Phillip Inman 

UK inflation surprise opens up wriggle room for lower rates and less painful budget

Fall means interest rates could be cut faster than previously thought and is welcome news for Rachel Reeves
  
  

The Bank of England
The Bank of England’s monetary policy committee meets in November. Photograph: Thomas Krych/Zuma Press Wire/Shutterstock

At a glance, last month’s sharp drop in the headline inflation figure to 1.7% tells the Bank of England all it needs to know when it considers whether to cut interest rates next month.

The plunge from 2.2% in August puts the rate of prices growth well below the central bank’s 2% target and back in territory that we last saw in early 2021 – long before the Russian invasion of Ukraine sent energy prices rocketing.

It is also welcome news for Rachel Reeves, signalling that the Labour government is about to enjoy a period of low inflation and lower interest rates, giving her the platform to borrow for investment in this month’s budget without spooking financial markets.

Lower inflation allows the Office for Budget Responsibility (OBR) to forecast lower departmental spending. For instance, September’s inflation rate will set the increase for working-age benefits next April, saving billions from the welfare bill.

As the Bank is now expected to reduce borrowing costs faster, the OBR is also set to cut its outlook for the cost of financing government debt, which ballooned to more than £100bn in the 2023-24 financial year, or almost 10% of total spending.

If Whitehall departments can budget for lower inflation and the Treasury can borrow more cheaply, Reeves has a chance to maintain day-to-day spending in real terms while giving longer-term infrastructure spending a boost in her budget on 30 October.

It is an illustration of how consequential lower inflation can be.
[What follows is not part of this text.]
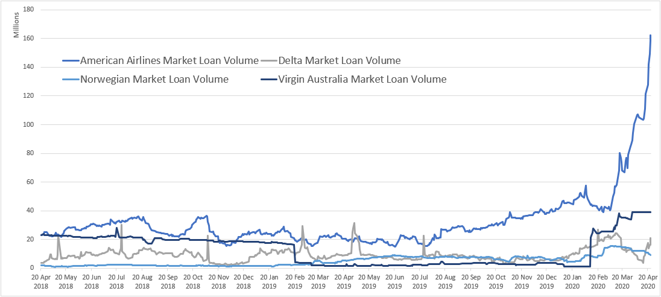Screen dimensions: 661x297
Task: Click the 40 gridline label on the y-axis
Action: (x=30, y=211)
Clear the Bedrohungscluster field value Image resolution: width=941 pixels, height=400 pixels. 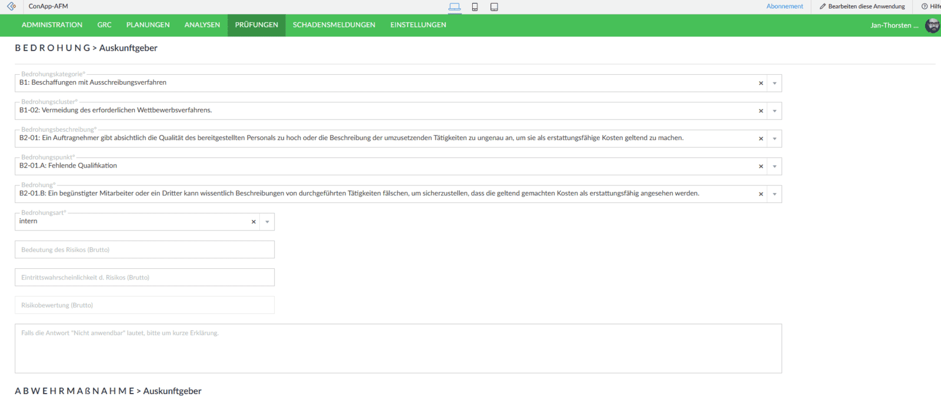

Yes, the chancellor will still need to impose some substantial tax rises, but that could now be couched in a broader narrative that is much more optimistic about the UK than was contemplated until now by many economists or even the Treasury.

Much depends on how the OBR views the next five years, and that may not have changed very much since its previous prediction in March. However, the expectation will be that a radical overhaul of the forecasts for inflation and borrowing costs is justified.

An essential factor in any calculation outlook for the cost of borrowing is the response of the Bank of England. Before the latest data, investors were 80% sure of a quarter of a percentage point cut to interest rates to 4.75% when policymakers meet next month.

Afterwards, those odds tightened further to 90% and hopes are now growing that rates could fall more aggressively next year, as the Bank governor, Andrew Bailey, hinted to the Guardian earlier this month should inflation continue tumbling by more than expected.

The financial markets reacted accordingly, with sterling starting to slide on currency markets as soon as the September inflation figure appeared, continuing a fall that has dragged the pound down from $1.34 late last month to below $1.30.

Many of the nine officials on the Bank’s rate-setting monetary policy committee (MPC) are expected to be sceptical of a sustained levelling off in prices. They will point out that the most recent fall in inflation relies on the tumbling oil price and how it feeds through to sectors such as transport.

The Office for National Statistics said the average price of petrol fell by 5.5 pence a litre between August and September 2024 to stand at 136.8p.

MPC members will be spooked that food prices are continuing to rise strongly when they would usually be affected by the falling cost of transport.

The main indicator of more persistent inflationary trends, the core inflation figure that strips out energy and food because they can be volatile, stood at a much higher rate of 3.2%.

However, wage growth is slowing, indicating a weakening economic outlook that needs a boost from lower borrowing costs.

The oil price is dictated more these days by economic decisions in Beijing than conflict in the Middle East. And China, the world’s largest consumer of oil, is in the midst of a dramatic slowdown brought on by a housing bubble bursting in spectacular fashion.

Across the Atlantic, a boom in US economic growth is coming to an end. And the rest of Europe continues to labour under the twin pressures of the Ukraine war and lower demand from its chief export destinations – China and the US.

It is in this global context that the MPC will consider where next for interest rates, and which adds to the likelihood they will now fall a bit faster than previously expected.

Reeves will lament the lack of drive from the global economy. The compensation is the benefit to the public finances and her plans to claw back more than a decade of lost public investment under the Conservatives.